Rogers v. Imeri, 2013 IL 115860 (Theis)
Facts: Plaintiff’s decedent was killed in a head-on motor vehicle collision with an intoxicated driver. The Estate had two available claims, the automobile negligence claim against the driver and a dram shop claim against the bar that served him alcohol. The dram shop claim included claims for injury and loss of society thereby making $130,335.51 the total statutory amount available to the plaintiff under the Dram Shop Act. The Estate obtained $26,550 from the driver’s insurance policy and an additional $80,000 in underinsured coverage from its own policy. The insurer for the dram shop defendant was insolvent and so the Illinois Insurance Guaranty Fund was defending the case. It sought a ruling from the trial court that pursuant to section 546(a) of the Illinois Insurance Guaranty Fund Act the $106,550 recovered by the plaintiff should be set off as “other insurance” from the $130,335.51 statutory cap amount such that the total recoverable to the plaintiff would be only $23,788.51. The plaintiff argued that the “other insurance” set off should not be applied until after a jury verdict. The trial court agreed with the plaintiff and ruled that the request was pre-mature and set-offs would be determined after a jury determined the total damages, however, it approved a 308 certified question which was accepted and affirmed by the appellate court. The defendant petitioned the Illinois Supreme Court for review which due to a split in authority between the First District and Fifth District was accepted.

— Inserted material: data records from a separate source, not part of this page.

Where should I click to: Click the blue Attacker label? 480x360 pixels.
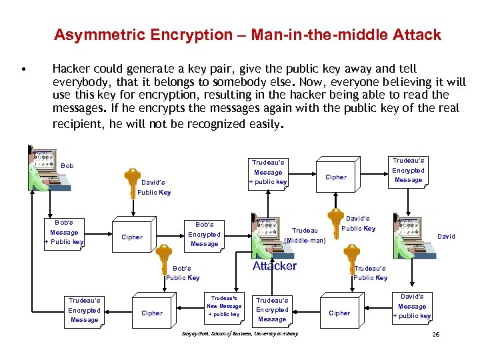pos(274,266)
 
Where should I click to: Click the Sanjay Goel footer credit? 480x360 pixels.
pos(239,333)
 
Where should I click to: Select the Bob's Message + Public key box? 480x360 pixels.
pos(64,232)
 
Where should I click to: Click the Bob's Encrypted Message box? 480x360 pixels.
pos(204,234)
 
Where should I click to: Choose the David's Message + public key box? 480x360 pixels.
pos(412,306)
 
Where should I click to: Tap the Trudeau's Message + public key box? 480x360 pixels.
pos(268,172)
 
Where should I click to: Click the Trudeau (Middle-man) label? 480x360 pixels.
pos(305,235)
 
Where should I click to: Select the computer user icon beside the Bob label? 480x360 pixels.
pos(43,169)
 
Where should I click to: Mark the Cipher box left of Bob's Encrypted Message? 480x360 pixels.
pos(132,237)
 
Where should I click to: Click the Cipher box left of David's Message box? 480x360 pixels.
pos(339,313)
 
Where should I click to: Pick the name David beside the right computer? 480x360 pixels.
pos(446,236)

Holding: When the Illinois Insurance Guaranty Fund is defending a claim under the Dram Shop Act, the set-off from other insurance are reduced from the total available limits under the Dram Shop Act, not from the verdict.
Filed in Trial Book Under: Dram Shop Act, Illinois Insurance Guaranty Fund, Statutory Interpretation, Set-Offs
Commentary: Add this decision to the long list of reasons that Dram Shop cases are generally unappealing for plaintiffs. Under the approach adopted by the plaintiff, and followed by the 5th District, the plaintiff would be able to try the case to a verdict and if the result were say $500,000, the $106,550 in other insurance would then be applied to that total, and the Guaranty Fund would be required to underwrite the entire statutory limit under the Dram Shop because the verdict was much higher than the “other insurance” set-off. Instead, they are left with only $23,788.51 in coverage because the court is to apply the other insurance to the statutory limits of the Dram Shop Act first. I certainly understand the logic of the plaintiff and the Fifth District here, and wish that the Supreme Court had followed it, but at the end of the day the statutory purpose of the Guaranty Fund is to be an insurer of last resort and not to make the plaintiff whole, or “more whole” in this particular case.